During 37 years on the School of Law faculty, Tamar Frankel has written textbooks on mutual funds, securitization, and the regulation of investment management. She has been a visiting scholar at the Securities and Exchange Commission and was on the commission that established the structure of the Internet. She has become a resource for national business reporters needing an expert’s perspective. And she has watched American business ethics deteriorate.

Concerned by the trend over the past three decades of increasing tolerance of dishonesty and financial abuse, Frankel has written a disturbing analysis of where America has gone wrong — and how to revive itself.

Trust and Honesty: America’s Business Culture at a Crossroad (Oxford University Press) traces how temptations and opportunities to defraud have risen while legal and moral barriers to trust have declined and now threaten our prosperity. To reverse this trend, Frankel says, Americans must demand of their leaders, of themselves, and of one another more honesty and trust and less cynicism — a utopian ideal, but a necessary cultural aspiration.

Trust and Honesty has gained a global audience. Internetbar.org, a virtual bar association, in a first-of-its-kind symposium, staged a 10-day online dialogue discussing Frankel’s book and its suggestions about the road to a more ethical society. Participants from the United States, Africa, the Middle East, and Southeast Asia concluded with the goal of creating a permanent cyber network to keep open the discussion of such issues and help the legal profession lead an effort to establish greater trust around the world.

Frankel recently discussed her book with BU Today. She will speak about it at Boston University Campus Store on Monday, December 12, at 7:30 p.m.; the discussion is free and open to the public.

Q: Isn’t dishonesty just business as usual in America?

Frankel: Not yet. But we are moving in that direction. Most Americans are honest and trustworthy people. But if they expect dishonesty, they might accept and even justify it. This expectation is dangerous. People may protect themselves from fraud by suspecting everyone they do not know well. They may cease to interact with others or start copying dishonest people who seem to be successful. The price of both reactions is devastating to our economy and well-being.

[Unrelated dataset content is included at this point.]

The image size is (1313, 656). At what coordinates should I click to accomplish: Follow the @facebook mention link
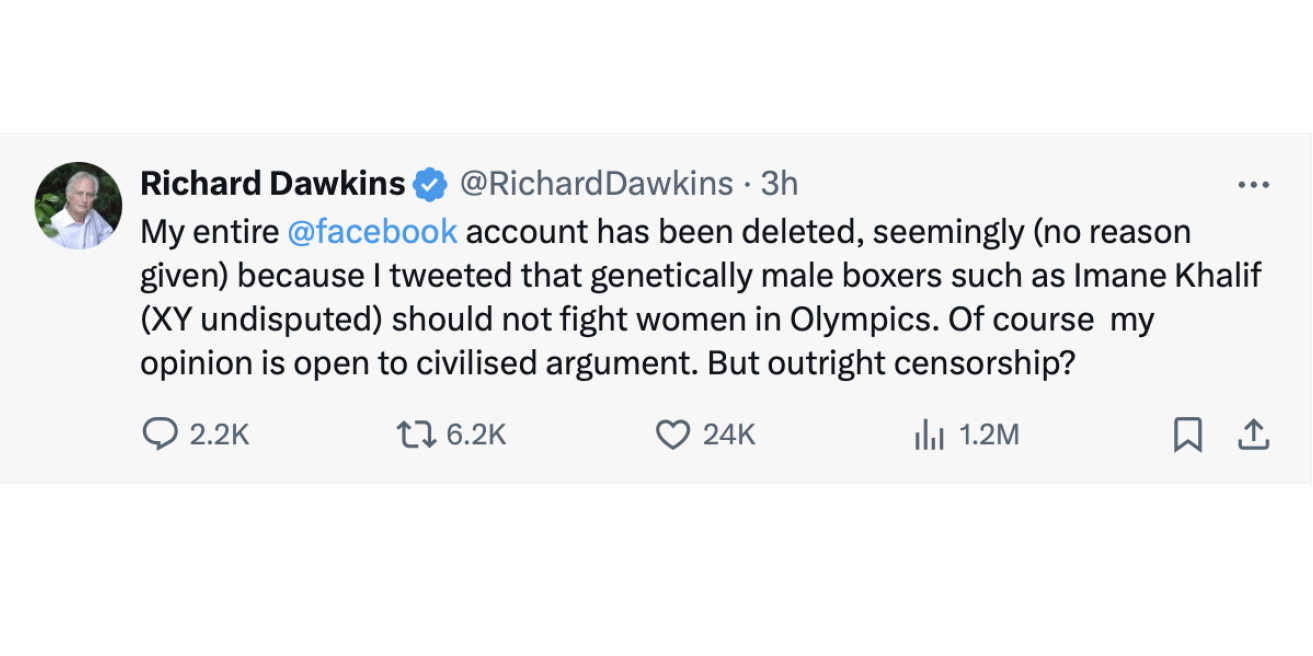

Q: What factors have led to the erosion of trust and honesty in recent years?

Frankel: We cannot prove what causes change in our complex society, but we examine the environment and judge for ourselves. What we have seen is that while respect for morality and law has gone down, belief in the market’s invisible hand and rules has gone up. Professionals, the “gatekeepers” of honesty — the accountants and the lawyers — have become businesspeople, with this difference: professionals are committed to society first and to profits second; businesspeople are committed to profits first and second. Meantime, economics has often undermined the spirit of the law. Principles have been substituted for cost-benefit analysis. And I could go on.

Q: How can we move back toward an honest society?

Frankel: The first step is to be aware of the change. The second is to recognize the harm of this change and the danger that it will become our permanent culture. The third is trying to restore the balance between morality and law and the justice of the market. The most important part is enforcement: not the police and not even the leadership can make the change. It is each and every one of us that must make it and demand it of each other. Keep the “realistic cynics” away and isolated. Do not allow them to contaminate us.

Q: Isn’t complete honesty in any society an unreachable goal?

Frankel: Sure it is. We will always have con artists and charlatans at the fringe. But we should reject them as symbols of success. As I wrote, we can aspire to “become an honest society and to have our society reap the rich rewards of honesty . . . It is Utopia, which we cannot realize. But it can guide our life every day. ‘A man’s reach should exceed his grasp,’ wrote Robert Browning. A society’s reach towards honesty should exceed its grasp as well. It is not reaching that ideal, but striving towards it, that makes an honest society.”